El repasó su camiseta ancha, sin mangas, de algodón blanco -no llevaba sujetador- y sus pantalones de pijama azules estampados con copas rosas de martini que contenían pequeñas olivas verdes.

– ¿Estabas durmiendo?

– Leyendo. ¿Ocurre algo?

– No. -Tras él, un taxi se alejaba del bordillo. Tenía enrojecido el contorno de los ojos, y una sombra de barba asomaba en su mentón de tipo duro, lo cual, a los ojos trastornados de Annabelle, no le hacía sino más toscamente atractivo.

– ¿Tienes algo de comer? En el avión no daban más que pretzels, incluso en primera clase. -Ya había entrado. Dejó en el suelo su maleta de ruedas y el portátil-. Tenía pensado llamar antes, pero me he quedado dormido en el taxi.

Las emociones de Annabelle estaban demasiado a flor de piel para hacer frente a esto.
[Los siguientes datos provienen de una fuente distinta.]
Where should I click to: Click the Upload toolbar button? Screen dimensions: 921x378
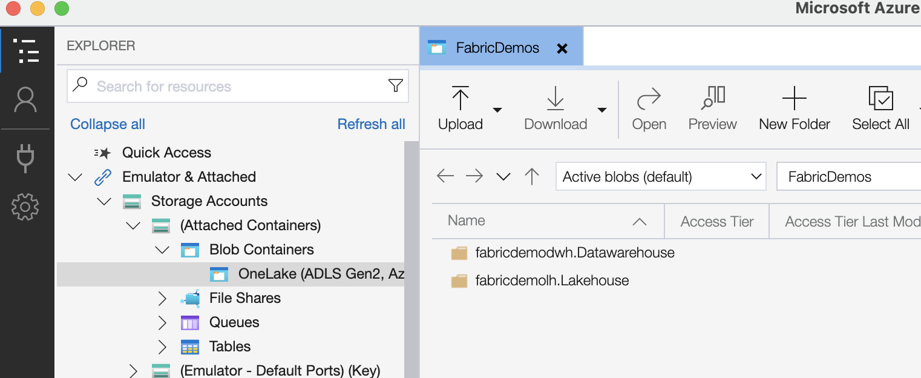tap(460, 109)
– Sobras de espaguetis nada más.

– Suena estupendamente.

Reparando en las líneas de fatiga de su cara, ella no tuvo corazón para echarle, y se encaminó a la cocina.

– Tenías razón sobre Keri y yo -dijo él, a su espalda. Ella se dio con el marco de la puerta.

– ¿Qué?

Él miró a la nevera, más allá de ella.

– No me vendría mal una Coca-Cola, si tienes.

Ella sentía deseos de agarrarle del cuello de su camisa blanca y sacudirle hasta que le dijera exactamente qué había querido decir pero se contuvo.

– Claro que tenía razón sobre Keri y tú. Soy una profesional experimentada.

Él se aflojó el nudo de la corbata y se desabotonó el cuello.

– Refréscame la memoria. ¿ Qué clase de experiencia has tenido, concretamente?

– Mi abuela era una superestrella. Lo llevo en la sangre. -Iba a ponerse a chillar si él no le decía lo que ocurría. Sacó una Coca-Cola de la nevera y se la pasó.

– Keri y yo nos parecíamos demasiado. -Apoyó un hombro contra la pared y dio un sorbo a su refresco-. Tuvimos que llamarnos media docena de veces sólo para poder quedar a comer.

La nube negra que llevaba siguiéndola tres semanas se la llevó el viento a arruinar la vida de alguna otra persona. Extrajo de la nevera un vetusto Tupperware azul pastel, junto con los restos del whopper que no había tenido ganas de acabarse al mediodía.